Внешне приведенные стихотворные строки мало напоминают церковные песнопенья праздника «Вход Господень в Иерусалим». Но ликование и свет, которыми пронизаны они, имеют своим истоком Великий праздник, предвещающий воскресение, победу над смертью. Образность Благининой изысканна (сравнение распустившихся почек вербы с пушистым серебром) и, вместе с тем, понятна детям, будит их воображение, трогает, задевает их сердца: почки вербы уподобляются новорожденным утятам. Зрительные и тактильные образы сливаются воедино: маленькие читатели и все мы видим и чувствуем эти оживающие в наших руках, вызывающие нежность и умиление пушистые комочки. Они только родились на свет. Они доверчивы к миру. Они – первенцы, дети весны. Но, в то же время, они готовы сорваться и улететь. Подспудно здесь не только присутствует мысль о хрупкости, мимолетности красоты и человеческой жизни в целом, но и есть легкий, едва уловимый, понятный только воцерковленному, верующему читателю намек на таящуюся в этом праздничном торжестве опасность для Первенца Весны: те же самые люди, которые кричали в «вербное воскресенье» Спасителю «Осанна», завтра будут кричать: «Распни его»!

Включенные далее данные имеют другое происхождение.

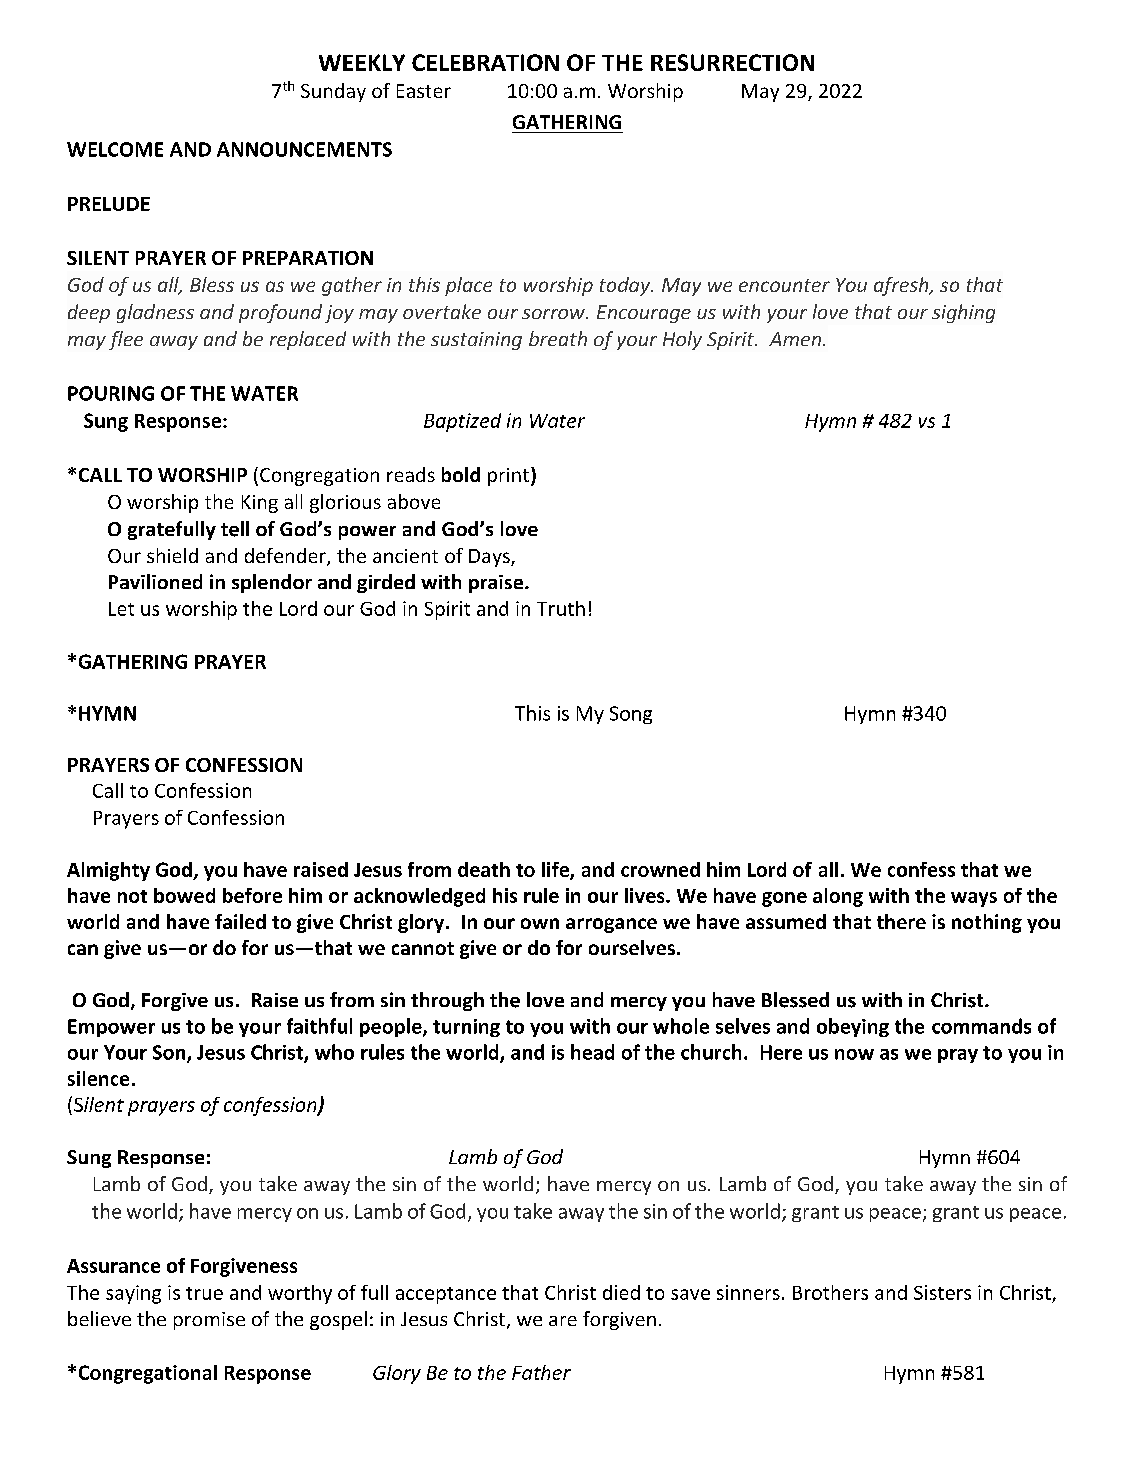 This screenshot has height=1467, width=1134. Describe the element at coordinates (563, 1321) in the screenshot. I see `are` at that location.
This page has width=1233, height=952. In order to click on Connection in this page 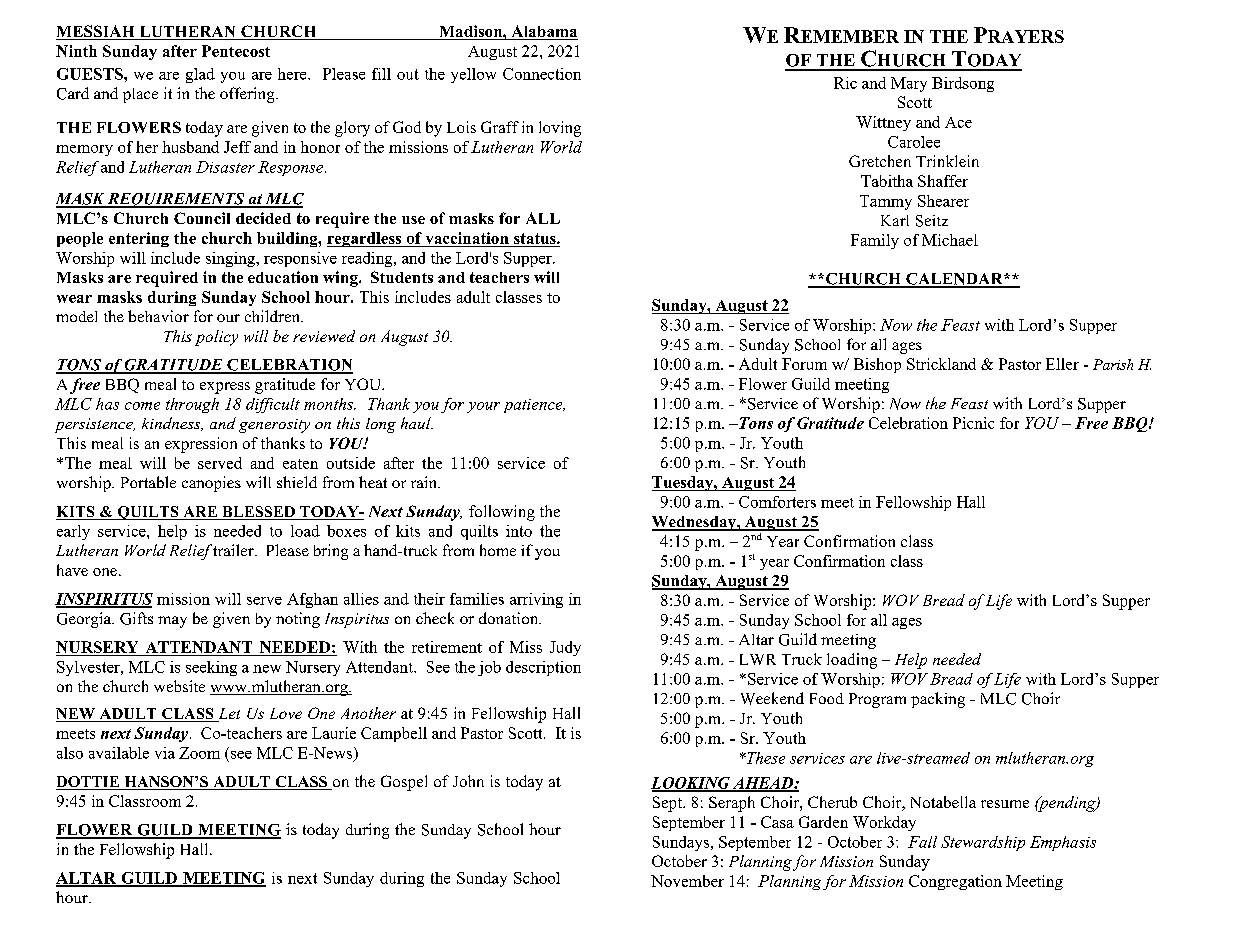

«Весна» Благининой «Весна» по своему содержанию и форме соотносится со стихотворением «Весенние воды» Тютчева, которое в «Родном слове» К.Д. Ушинского помещено под рубрикой «Страстной понедельник»: именно с этого дня усиливается пост и начинается особенно напряженное ожидание Пасхи, Светлого Воскресенья. Воды у Тютчева шумят, предвещая близкий приход Весны – Христова Воскресенья… Но воды не просто шумят, они блещут и гласят: «Весна идет! Весна идет». Радость и торжество здесь – пасхальные. В «Весне» Благининой меньше торжественных и высоких нот, чем у Тютчева: образы здесь более земные, отражающие быт деревенских детей: «Ещё в домах пылают печки /И поздно солнышко встаёт, /Ещё у нас по нашей речке /Спокойно ходят через лёд! // Ещё к сараю за дровами /Не проберёшься напрямик! / И в садике под деревами / С метлою дремлет снеговик! //Ещё мы все тепло одеты - /В фуфайки, в ватные штаны. /А всё-таки весны приметы/ Во всём, во всём уже видны! /И в том, как крыши потеплели, /И как у солнца на виду /Капели, падая, запели, / Залопотали, как в бреду//И вдруг дорога стала влажной, /А валенки водой полны... /И ветер нежный и протяжный /Повеял с южной стороны…» Вместе с тем перекличка с Тютчевым очевидна – и в размере, и в совпадающем начальном наречии «Еще», которое приобретает у Благининой роль ритмообразующего рефрена. И в присутствующем ожидании Праздника. Взгляд, голос автора, впервые явно обнаруживая себя в приподнятом поэтическом слове «дерева», в полной мере проявляется во второй части стихотворения – в летящей мелодике и звукописи в сочетании с изысканными сравнениями, метафорами, эпитетами : И как у солнца на виду /КапеЛи, падая, запеЛи, / ЗаЛопотаЛи, как в бреду!; И ветер нежный и протяжный /Повеял с южной стороны. Тютчевский праздничный мотив все преображающей воды возникает в конце стихотворения. При этом Благинина использует наречие «вдруг», подчеркивающее резкую смену холода, темноты, зимнего сна природы ее радостным и всегда как бы неожиданным для всех нас пробуждением.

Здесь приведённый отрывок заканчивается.